Meta has unveiled the next generation of its open-source large language model, Meta Llama 3. This release features pretrained and instruction-fine-tuned language models with 8B and 70B parameters, capable of supporting a wide range of use cases.

Llama 3 models will soon be accessible on various platforms, including AWS, Databricks, Google Cloud, Hugging Face, Kaggle, IBM WatsonX, Microsoft Azure, NVIDIA NIM, and Snowflake. Additionally, hardware platforms from AMD, AWS, Dell, Intel, NVIDIA, and Qualcomm will provide support for Llama 3. This widespread availability underscores Meta's reach, enabling developers to leverage Llama 3 across many diverse applications.

The release includes updated trust and safety tools, such as Llama Guard 2, Code Shield, and CyberSec Eval 2. These tools aim to mitigate potential risks associated with large language models, such as generating insecure code or producing problematic responses.

Meta plans to introduce additional capabilities to Llama 3, including multimodality, multilingual conversation and longer context windows. The company will also release the Llama 3 research paper, providing insights into the development process and the model's underlying architecture.

Llama 3 technology has been integrated into Meta AI, which users can access through Facebook, Instagram, WhatsApp, Messenger, and the web. This puts AI at the fingertips of an incredible amount of people.

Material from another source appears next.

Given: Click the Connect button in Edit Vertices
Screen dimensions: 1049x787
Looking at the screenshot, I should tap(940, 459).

Meta's design philosophy for Llama 3 focused on four key ingredients: model architecture, pre training data, scaling up pretraining, and instruction fine-tuning.

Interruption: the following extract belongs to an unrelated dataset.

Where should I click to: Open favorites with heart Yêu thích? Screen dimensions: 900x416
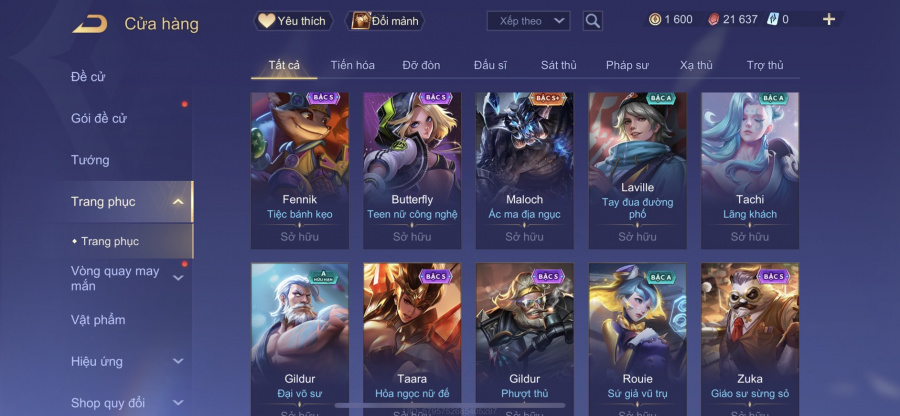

The pre training data for Llama 3 is seven times larger than that used for Llama 2, with over 15T tokens collected from publicly available sources. Meta developed sophisticated data-filtering pipelines, incorporating techniques like heuristic filters, NSFW filters, semantic deduplication, and text classifiers.

Scaling up pre training involved the development of detailed scaling laws for downstream benchmark evaluations, enabling optimal data mix selection and informed decisions on training compute allocation. Meta's most efficient implementation achieved a compute utilisation of over 400 TFLOPS per GPU when trained on 16K GPUs simultaneously, resulting in a three-fold increase in training efficiency compared to Llama 2.

Instruction fine-tuning played a crucial role in unlocking the potential of Llama 3 in chat use cases. The combination of supervised fine-tuning (SFT), rejection sampling, proximal policy optimization (PPO), and direct preference optimisation (DPO) greatly improved the model's performance on reasoning and coding tasks.